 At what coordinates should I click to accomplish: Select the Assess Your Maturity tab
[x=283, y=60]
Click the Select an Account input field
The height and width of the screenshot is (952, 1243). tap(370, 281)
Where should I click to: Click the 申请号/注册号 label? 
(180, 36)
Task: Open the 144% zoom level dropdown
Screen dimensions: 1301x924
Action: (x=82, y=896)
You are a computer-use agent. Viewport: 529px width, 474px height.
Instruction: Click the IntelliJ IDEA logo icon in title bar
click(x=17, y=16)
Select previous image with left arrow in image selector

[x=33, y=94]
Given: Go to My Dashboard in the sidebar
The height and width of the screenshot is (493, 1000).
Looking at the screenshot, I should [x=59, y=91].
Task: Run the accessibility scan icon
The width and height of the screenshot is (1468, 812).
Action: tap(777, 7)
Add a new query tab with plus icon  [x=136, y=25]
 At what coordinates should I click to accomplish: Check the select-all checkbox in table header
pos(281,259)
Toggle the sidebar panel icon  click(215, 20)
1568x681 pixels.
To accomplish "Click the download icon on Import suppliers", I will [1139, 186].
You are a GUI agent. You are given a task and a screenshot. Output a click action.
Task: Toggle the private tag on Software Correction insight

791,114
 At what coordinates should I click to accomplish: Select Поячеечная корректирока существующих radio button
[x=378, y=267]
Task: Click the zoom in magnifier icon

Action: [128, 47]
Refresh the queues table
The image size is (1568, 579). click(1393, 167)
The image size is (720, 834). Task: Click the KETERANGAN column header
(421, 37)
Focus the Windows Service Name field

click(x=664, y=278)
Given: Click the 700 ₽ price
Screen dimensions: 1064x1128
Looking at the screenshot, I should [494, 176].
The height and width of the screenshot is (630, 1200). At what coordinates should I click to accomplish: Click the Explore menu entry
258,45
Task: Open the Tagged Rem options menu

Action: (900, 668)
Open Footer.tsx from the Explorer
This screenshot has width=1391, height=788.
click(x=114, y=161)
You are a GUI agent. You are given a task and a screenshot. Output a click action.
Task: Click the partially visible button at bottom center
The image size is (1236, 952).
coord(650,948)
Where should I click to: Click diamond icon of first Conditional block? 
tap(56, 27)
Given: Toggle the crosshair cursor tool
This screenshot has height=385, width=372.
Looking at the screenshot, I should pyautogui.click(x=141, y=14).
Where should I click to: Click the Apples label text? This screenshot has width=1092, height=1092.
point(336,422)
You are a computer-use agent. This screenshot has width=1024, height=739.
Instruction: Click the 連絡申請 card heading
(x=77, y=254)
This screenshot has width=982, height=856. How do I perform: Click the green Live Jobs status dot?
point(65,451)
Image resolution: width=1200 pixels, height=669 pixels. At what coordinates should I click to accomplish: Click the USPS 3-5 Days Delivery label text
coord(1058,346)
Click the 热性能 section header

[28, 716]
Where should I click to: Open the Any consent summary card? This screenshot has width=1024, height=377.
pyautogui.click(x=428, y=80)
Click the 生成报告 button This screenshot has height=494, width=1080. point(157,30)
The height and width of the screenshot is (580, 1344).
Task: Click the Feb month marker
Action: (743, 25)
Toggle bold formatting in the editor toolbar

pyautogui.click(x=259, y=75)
◇ ◇ ◇ ◇
Exercise — Return every entry above exactly as it appears, line for line.

The output —
 At what coordinates should I click to accomplish: Select the Assess Your Maturity tab
[x=283, y=60]
Click the Select an Account input field
The height and width of the screenshot is (952, 1243). tap(370, 281)
Where should I click to: Click the 申请号/注册号 label? 
(180, 36)
Task: Open the 144% zoom level dropdown
Screen dimensions: 1301x924
Action: (x=82, y=896)
You are a computer-use agent. Viewport: 529px width, 474px height.
Instruction: Click the IntelliJ IDEA logo icon in title bar
click(x=17, y=16)
Select previous image with left arrow in image selector

[x=33, y=94]
Given: Go to My Dashboard in the sidebar
The height and width of the screenshot is (493, 1000).
Looking at the screenshot, I should [x=59, y=91].
Task: Run the accessibility scan icon
The width and height of the screenshot is (1468, 812).
Action: tap(777, 7)
Add a new query tab with plus icon  [x=136, y=25]
 At what coordinates should I click to accomplish: Check the select-all checkbox in table header
pos(281,259)
Toggle the sidebar panel icon  click(215, 20)
1568x681 pixels.
To accomplish "Click the download icon on Import suppliers", I will [1139, 186].
You are a GUI agent. You are given a task and a screenshot. Output a click action.
Task: Toggle the private tag on Software Correction insight

791,114
 At what coordinates should I click to accomplish: Select Поячеечная корректирока существующих radio button
[x=378, y=267]
Task: Click the zoom in magnifier icon

Action: [128, 47]
Refresh the queues table
The image size is (1568, 579). click(1393, 167)
The image size is (720, 834). Task: Click the KETERANGAN column header
(421, 37)
Focus the Windows Service Name field

click(x=664, y=278)
Given: Click the 700 ₽ price
Screen dimensions: 1064x1128
Looking at the screenshot, I should [494, 176].
The height and width of the screenshot is (630, 1200). At what coordinates should I click to accomplish: Click the Explore menu entry
258,45
Task: Open the Tagged Rem options menu

Action: (900, 668)
Open Footer.tsx from the Explorer
This screenshot has width=1391, height=788.
click(x=114, y=161)
You are a GUI agent. You are given a task and a screenshot. Output a click action.
Task: Click the partially visible button at bottom center
The image size is (1236, 952).
coord(650,948)
Where should I click to: Click diamond icon of first Conditional block? 
tap(56, 27)
Given: Toggle the crosshair cursor tool
This screenshot has height=385, width=372.
Looking at the screenshot, I should pyautogui.click(x=141, y=14).
Where should I click to: Click the Apples label text? This screenshot has width=1092, height=1092.
point(336,422)
You are a computer-use agent. This screenshot has width=1024, height=739.
Instruction: Click the 連絡申請 card heading
(x=77, y=254)
This screenshot has width=982, height=856. How do I perform: Click the green Live Jobs status dot?
point(65,451)
Image resolution: width=1200 pixels, height=669 pixels. At what coordinates should I click to accomplish: Click the USPS 3-5 Days Delivery label text
coord(1058,346)
Click the 热性能 section header

[28, 716]
Where should I click to: Open the Any consent summary card? This screenshot has width=1024, height=377.
pyautogui.click(x=428, y=80)
Click the 生成报告 button This screenshot has height=494, width=1080. point(157,30)
The height and width of the screenshot is (580, 1344).
Task: Click the Feb month marker
Action: (743, 25)
Toggle bold formatting in the editor toolbar

pyautogui.click(x=259, y=75)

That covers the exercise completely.